Bruce James has had a few successes – ownership of six successful radio stations across the region, induction into the Vermont Association of Broadcasting Hall of Fame, not to mention an accomplished career as a baseball umpire and public servant.

Not bad for a kid who grew up in the woods of Groton.

He remembers being about four or five years old and listening to his parent’s radio in the living room with his mother. They heard performers like Patti Page (of “That Doggie in the Window” and “Moon River” fame) and events like the Thunder Road stock car races. “We were enhanced by the entertainment it brought us,” he said.

During a third-grade trip to the WSTJ studio in St. Johnsbury, he got a glimpse into his future. Many years later he would buy that same radio station, along with five others.

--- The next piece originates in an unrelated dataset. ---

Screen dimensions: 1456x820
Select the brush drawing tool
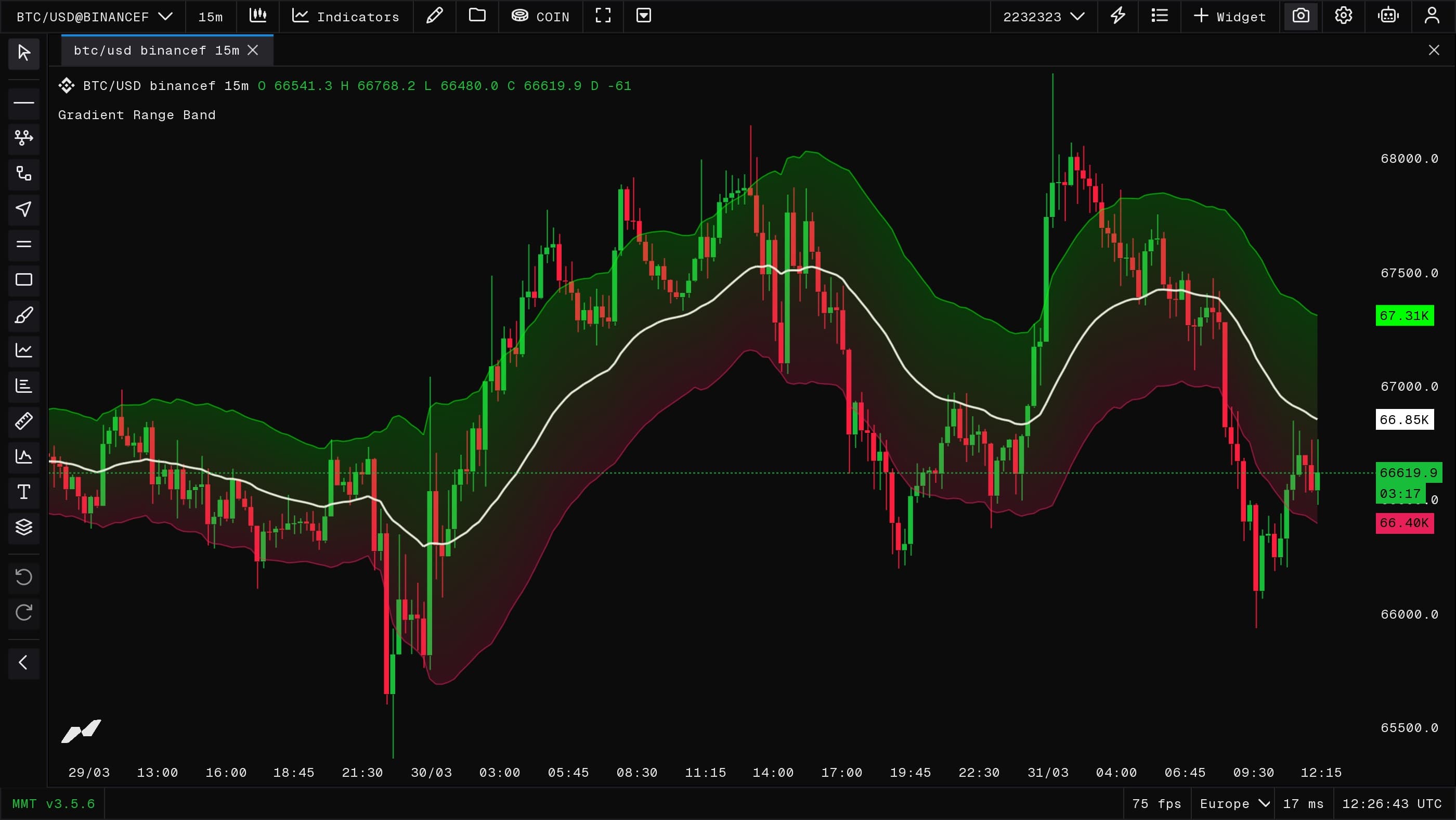click(x=24, y=315)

He has fond memories of the trip to WSTJ. “To a kid from Groton it was like going to New York City,” he said.

When James was a few years older, he listened to AM radio stations – WKBW out of Buffalo, N.Y., and WPER out of Albany, N.Y. They broadcast top 40 music and shows intended for teens. That model would later shape the programming of Magic 97.7, a station he built from scratch in Lyndonville.

When James was in high school, his family moved to Fair Haven, where he began playing drums in the school band. At the same time, he and several friends put together their own band to play at dances and parties. One of his high school teachers invited him to join his band as well. Music gave him a steady income and an appreciation for the business at a young age. By the time he was a senior, James was teaching drumming and had met his future wife, Nancy.

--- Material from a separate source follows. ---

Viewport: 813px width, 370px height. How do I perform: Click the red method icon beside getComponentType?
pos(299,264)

After high school, he and Nancy attended Lyndon State College and liked the area so much they never left. They married after their freshman year. While at LSC in the late 1960s, James had his own radio show and played for a rock and roll band called “the Dayze of Time,” which toured all over New England.

He was making so much money with the band that he decided to leave Lyndon State. James began working as a booking agent, and during the 1970s, he handled bands such as Aerosmith and the Cars, as well as hundreds of unknown bands all over the East Coast. While he produced concerts, Nancy stayed at home, earning her teaching certificate and having their first child in 1974.

Because his work required extensive travel and time away from his family, James started his own booking agency in 1980 in the Northeast Kingdom. That same year he decided to run for state senate. Campaigning took him to various radio stations, including WYKR, owned by Rick Davis. James lost the senate race, but meeting Rick Davie marked a turning point in his life. Davis invited him to participate in a new venture, an application for a radio license in Lyndonville.

“When you see that the door on the bus is open, you should just get in,” he said of his decision to join Davis. By 1985, their application was approved, and Davis and James moved into the old East Burke School House and started Magic 97.7.

They built the station from the ground up, with Davis as the morning announcer and James taking over the microphone at mid-day. By 1993, Davis asked to be bought out so he could move away, leaving James to run the station by himself and needing a new crew. James noticed property on Church Street in Lyndonville had been changing tenants, so he went to Fred Bona, the owner, and asked to lease the building. In 1994, Magic moved to its current Church Street location in Lyndonville where James rebuilt everything from the ground up again.

By 1998, he had proven himself as a very successful broadcaster. When local stations WSTJ and Kixx came up for sale, he felt he could create something for everyone – with news, sports and oldies on WSTJ and contemporary country on Kixx. He also purchased The Notch, located in Littleton, N.H., to round out offerings with an oldies station.

Over the past year, he turned his attention to Newport. “I felt we could be relevant to the people in the Newport area and give them music they would really like,” he said. “So my business focus has been to do that by building a new transmitter outside of Newport and by buying the two existing stations, WMOO and WYKE.” Those stations will provide modern country music, pop music and news and sports.

Right now, James employs 30 full-time and part-time employees and expects to add at least 15 more employees at the new Newport stations. He foresees big things on the horizon, especially with Jay Peak President Bill Stenger’s announcement of a $500 million economic development plan for the Northeast Kingdom.

“Stenger and Jay can rebuild Newport,” he said, “making it an exciting and vibrant place to work, and I will promote it.”